● **Trabajo requerido**
[1] Responde estas preguntas con lo que dice el texto sobre el feminicidio:
(a) ¿Qué edad tenía Bárbara Mamani Gamarra?
(b) ¿Qué cargo tiene Jeannette Llaja?
(c) ¿Cuántas mujeres mueren al mes en el Perú en manos de sus parejas?
[2] Por favor, extrae sin cambios del texto sobre el feminicidio el fragmento que se abre con las palabras que contienen "Dom, 26/09/2010 –" y se cierra con "Unos celos machos.".
═════ Fragmento citado
Dom, 26/09/2010 – 05:00
Por Rocío Silva Santisteban
Pero resulta que el asesino descuartizó el cadáver y lo fue regando por la ciudad de Lima: en el río Rímac, en un descampado, en distritos tan lejanos como Ate y Surco. Eso llamó la atención de algunos medios que se refocilaron en los detalles macabros. La opinión pública entonces le dio mayor atención a este caso. Los médicos legistas, luego de analizar los restos trozados del cadáver, dieron con la identidad de la víctima: Bárbara Mamani Gamarra, de 31 años, puneña, trabajadora del hogar. La policía había sospechado de la pareja de la víctima, un hombre de 22 años llamado Aurelio Baltazar Ureta, a quien capturaron. Luego de dos días de interrogatorio confesó: él la había matado por celos. Unos celos locos. Unos celos machos.
La prensa pregunta a los médicos legistas sobre las condiciones mentales del asesino y los médicos, sin dudarlo, sugirieron algún tipo de patología. Los medios y los médicos, aun cuando no haya evidencias de inimputabilidad penal, pretenden desconocer ciertas características de la masculinidad en nuestro país cuando alegan “patologías” a conductas que se han vuelto regulares, usuales y repetitivas. ¡Si los crímenes a mujeres realizados por varones de su entorno se vuelven cosa de todos los días, ¿por qué se puede imputar que los asesinos tienen conductas totalmente inusuales e incluso patológicas?!
Lamentablemente no es así. El feminicidio –porque homicidio no es– se ha convertido en una de las formas de muerte por violencia más frecuente en nuestro país. No se puede excusar o racionalizar estos crímenes por la celopatía masculina ni por inseguridad de varón. Se trata, como lo ha sostenido Jeannette Llaja, directora de DEMUS, de que muchos hombres tienen un afán de control de la sexualidad de las mujeres en una sociedad fuertemente machista que permite estas conductas porque, permanentemente, las justifica. Esto se ha dado con los “descargos” de los asesinos: “ella me sacaba la vuelta”, “ella se veía con otro”, “ella me iba a dejar”. Los policías, a su vez, siempre sospechan de las víctimas como si se tratara de la azuzadora de su propio asesinato. Este conjunto de características articulan un feminicidio, que es en buena cuenta un asesinato por misoginia.
Y misoginia, recuérdese, no es solo odio a las mujeres, sino, sobre todo, desprecio. Se trata de esa conducta de hombres y, ¡¡oh sí!!, también mujeres que ningunean a la mujer en tanto tal y con ella todo lo considerado como femenino. El feminicidio es una “práctica” que tiene como “teoría” al machismo. Para parar los feminicidios no solo se debe tener consideraciones de orden normativo o penal sino preventivo, y esto implica, sobre todo, plantear políticas públicas que puedan menguar las aspiraciones machistas de muchos peruanos y peruanas. No solo es una cuestión de la escuela: los medios tienen un gran rol en la sordidez de este machismo que cada vez más se vuelve, paradójicamente, tenaz, arborescente y más y más primitivo. En el Perú tres mujeres mueren al mes en manos de sus parejas, ¿acaso estamos esperando que mueran tres al día para parar esta lacra?
══════════
═════ Datos para revisar
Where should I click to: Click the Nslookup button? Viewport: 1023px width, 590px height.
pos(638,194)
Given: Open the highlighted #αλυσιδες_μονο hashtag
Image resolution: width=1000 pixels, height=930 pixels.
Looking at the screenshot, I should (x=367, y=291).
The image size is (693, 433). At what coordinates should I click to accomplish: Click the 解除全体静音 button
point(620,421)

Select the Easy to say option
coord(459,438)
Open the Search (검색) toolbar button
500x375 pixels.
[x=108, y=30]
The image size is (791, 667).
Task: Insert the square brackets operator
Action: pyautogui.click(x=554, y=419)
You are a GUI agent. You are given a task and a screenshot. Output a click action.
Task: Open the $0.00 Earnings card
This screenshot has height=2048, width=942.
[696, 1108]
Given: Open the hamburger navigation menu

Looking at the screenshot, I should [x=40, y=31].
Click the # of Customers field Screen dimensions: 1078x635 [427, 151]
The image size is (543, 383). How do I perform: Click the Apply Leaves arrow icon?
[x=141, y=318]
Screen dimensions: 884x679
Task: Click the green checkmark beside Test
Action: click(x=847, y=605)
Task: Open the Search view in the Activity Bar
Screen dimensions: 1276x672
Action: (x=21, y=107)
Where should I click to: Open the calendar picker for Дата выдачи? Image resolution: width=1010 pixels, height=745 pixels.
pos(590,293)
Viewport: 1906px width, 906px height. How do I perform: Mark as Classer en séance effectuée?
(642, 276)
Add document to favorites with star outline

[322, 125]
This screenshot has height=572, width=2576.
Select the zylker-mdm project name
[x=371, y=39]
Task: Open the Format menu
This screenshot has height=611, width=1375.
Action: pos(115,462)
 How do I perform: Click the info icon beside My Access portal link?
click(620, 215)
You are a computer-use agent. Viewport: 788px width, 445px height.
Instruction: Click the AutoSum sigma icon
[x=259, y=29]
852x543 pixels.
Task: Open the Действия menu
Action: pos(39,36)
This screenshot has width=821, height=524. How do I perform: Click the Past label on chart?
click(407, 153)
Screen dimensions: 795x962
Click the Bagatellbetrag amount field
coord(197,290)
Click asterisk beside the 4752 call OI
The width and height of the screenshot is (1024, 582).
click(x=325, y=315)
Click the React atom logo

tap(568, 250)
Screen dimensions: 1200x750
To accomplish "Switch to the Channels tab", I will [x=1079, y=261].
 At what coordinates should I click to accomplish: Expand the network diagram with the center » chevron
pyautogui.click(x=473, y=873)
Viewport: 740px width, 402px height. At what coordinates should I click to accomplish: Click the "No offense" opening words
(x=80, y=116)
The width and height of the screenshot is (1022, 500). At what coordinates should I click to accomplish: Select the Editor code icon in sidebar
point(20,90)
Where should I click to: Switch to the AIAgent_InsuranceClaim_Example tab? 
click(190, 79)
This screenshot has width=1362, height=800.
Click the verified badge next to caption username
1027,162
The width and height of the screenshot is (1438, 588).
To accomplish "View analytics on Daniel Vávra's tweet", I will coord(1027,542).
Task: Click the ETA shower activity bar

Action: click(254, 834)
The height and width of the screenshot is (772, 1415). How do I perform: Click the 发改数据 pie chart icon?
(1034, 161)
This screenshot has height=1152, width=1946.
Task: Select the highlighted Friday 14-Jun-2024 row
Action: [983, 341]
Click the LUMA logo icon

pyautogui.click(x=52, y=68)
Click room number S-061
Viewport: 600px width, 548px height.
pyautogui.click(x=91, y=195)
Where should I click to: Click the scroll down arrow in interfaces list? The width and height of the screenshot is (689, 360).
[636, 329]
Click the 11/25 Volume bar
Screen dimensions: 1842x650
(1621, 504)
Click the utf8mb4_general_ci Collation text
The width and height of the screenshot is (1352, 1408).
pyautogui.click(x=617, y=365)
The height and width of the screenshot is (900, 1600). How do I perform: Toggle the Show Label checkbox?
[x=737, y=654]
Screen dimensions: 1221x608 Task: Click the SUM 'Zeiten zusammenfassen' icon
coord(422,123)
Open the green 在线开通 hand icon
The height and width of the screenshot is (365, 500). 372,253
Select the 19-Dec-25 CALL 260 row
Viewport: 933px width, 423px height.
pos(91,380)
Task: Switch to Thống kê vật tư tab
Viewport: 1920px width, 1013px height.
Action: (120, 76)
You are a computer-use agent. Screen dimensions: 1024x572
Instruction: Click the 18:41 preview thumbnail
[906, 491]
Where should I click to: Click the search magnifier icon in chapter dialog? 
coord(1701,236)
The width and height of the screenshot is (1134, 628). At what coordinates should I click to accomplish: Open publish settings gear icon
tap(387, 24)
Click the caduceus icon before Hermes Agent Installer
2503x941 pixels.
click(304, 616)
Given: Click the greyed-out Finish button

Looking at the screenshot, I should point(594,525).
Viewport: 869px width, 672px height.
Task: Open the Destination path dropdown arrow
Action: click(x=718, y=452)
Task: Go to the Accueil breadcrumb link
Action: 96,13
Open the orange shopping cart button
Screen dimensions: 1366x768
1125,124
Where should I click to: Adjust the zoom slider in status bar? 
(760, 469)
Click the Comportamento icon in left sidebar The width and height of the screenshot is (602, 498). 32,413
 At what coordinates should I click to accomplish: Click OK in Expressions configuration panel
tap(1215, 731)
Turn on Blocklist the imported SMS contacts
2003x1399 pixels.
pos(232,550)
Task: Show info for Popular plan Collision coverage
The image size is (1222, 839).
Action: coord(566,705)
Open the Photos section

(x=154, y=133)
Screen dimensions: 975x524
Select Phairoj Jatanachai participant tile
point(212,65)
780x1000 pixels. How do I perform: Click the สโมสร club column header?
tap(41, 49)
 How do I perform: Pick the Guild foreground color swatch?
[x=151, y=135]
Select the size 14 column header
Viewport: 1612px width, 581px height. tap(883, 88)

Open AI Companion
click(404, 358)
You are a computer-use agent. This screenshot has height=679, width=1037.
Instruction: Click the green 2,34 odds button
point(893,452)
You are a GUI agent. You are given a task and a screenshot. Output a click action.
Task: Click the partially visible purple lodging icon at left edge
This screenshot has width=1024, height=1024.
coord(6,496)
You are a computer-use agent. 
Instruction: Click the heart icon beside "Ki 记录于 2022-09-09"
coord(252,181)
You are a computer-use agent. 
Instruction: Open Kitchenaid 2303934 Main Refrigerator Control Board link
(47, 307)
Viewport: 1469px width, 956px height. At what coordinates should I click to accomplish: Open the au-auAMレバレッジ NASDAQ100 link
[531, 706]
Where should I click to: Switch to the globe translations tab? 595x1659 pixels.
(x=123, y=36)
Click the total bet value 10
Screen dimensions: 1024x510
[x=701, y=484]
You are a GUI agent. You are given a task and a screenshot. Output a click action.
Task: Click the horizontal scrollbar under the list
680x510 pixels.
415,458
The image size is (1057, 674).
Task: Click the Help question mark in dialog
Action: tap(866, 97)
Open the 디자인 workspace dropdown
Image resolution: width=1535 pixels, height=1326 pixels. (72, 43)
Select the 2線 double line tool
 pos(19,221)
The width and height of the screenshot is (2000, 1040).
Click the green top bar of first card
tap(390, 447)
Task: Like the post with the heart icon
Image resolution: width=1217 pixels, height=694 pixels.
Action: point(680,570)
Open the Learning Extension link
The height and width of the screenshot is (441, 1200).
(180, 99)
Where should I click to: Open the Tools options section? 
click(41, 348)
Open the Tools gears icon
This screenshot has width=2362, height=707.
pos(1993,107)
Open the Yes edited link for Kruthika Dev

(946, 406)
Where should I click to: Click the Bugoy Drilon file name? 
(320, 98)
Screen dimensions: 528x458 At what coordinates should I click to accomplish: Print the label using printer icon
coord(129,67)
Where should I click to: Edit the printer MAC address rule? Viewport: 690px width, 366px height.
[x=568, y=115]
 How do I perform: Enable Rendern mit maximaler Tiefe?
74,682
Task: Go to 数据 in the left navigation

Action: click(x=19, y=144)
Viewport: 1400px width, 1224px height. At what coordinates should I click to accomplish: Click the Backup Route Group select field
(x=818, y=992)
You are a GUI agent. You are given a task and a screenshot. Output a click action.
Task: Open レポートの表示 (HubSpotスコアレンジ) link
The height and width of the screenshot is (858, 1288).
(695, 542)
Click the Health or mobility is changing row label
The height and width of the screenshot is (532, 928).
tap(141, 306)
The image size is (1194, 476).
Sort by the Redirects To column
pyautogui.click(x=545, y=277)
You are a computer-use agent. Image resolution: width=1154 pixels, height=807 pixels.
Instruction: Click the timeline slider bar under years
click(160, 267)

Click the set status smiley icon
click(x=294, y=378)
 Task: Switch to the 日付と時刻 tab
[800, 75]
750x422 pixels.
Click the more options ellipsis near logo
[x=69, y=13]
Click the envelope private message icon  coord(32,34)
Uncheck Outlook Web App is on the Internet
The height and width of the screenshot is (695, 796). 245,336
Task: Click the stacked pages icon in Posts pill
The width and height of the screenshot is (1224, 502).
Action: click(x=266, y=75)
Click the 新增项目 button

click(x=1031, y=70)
══════════
● **Respuestas por tarea**
[1]
(a) 31 años.
(b) Directora de DEMUS.
(c) Tres.

[2]
Dom, 26/09/2010 – 05:00
Por Rocío Silva Santisteban
Pero resulta que el asesino descuartizó el cadáver y lo fue regando por la ciudad de Lima: en el río Rímac, en un descampado, en distritos tan lejanos como Ate y Surco. Eso llamó la atención de algunos medios que se refocilaron en los detalles macabros. La opinión pública entonces le dio mayor atención a este caso. Los médicos legistas, luego de analizar los restos trozados del cadáver, dieron con la identidad de la víctima: Bárbara Mamani Gamarra, de 31 años, puneña, trabajadora del hogar. La policía había sospechado de la pareja de la víctima, un hombre de 22 años llamado Aurelio Baltazar Ureta, a quien capturaron. Luego de dos días de interrogatorio confesó: él la había matado por celos. Unos celos locos. Unos celos machos.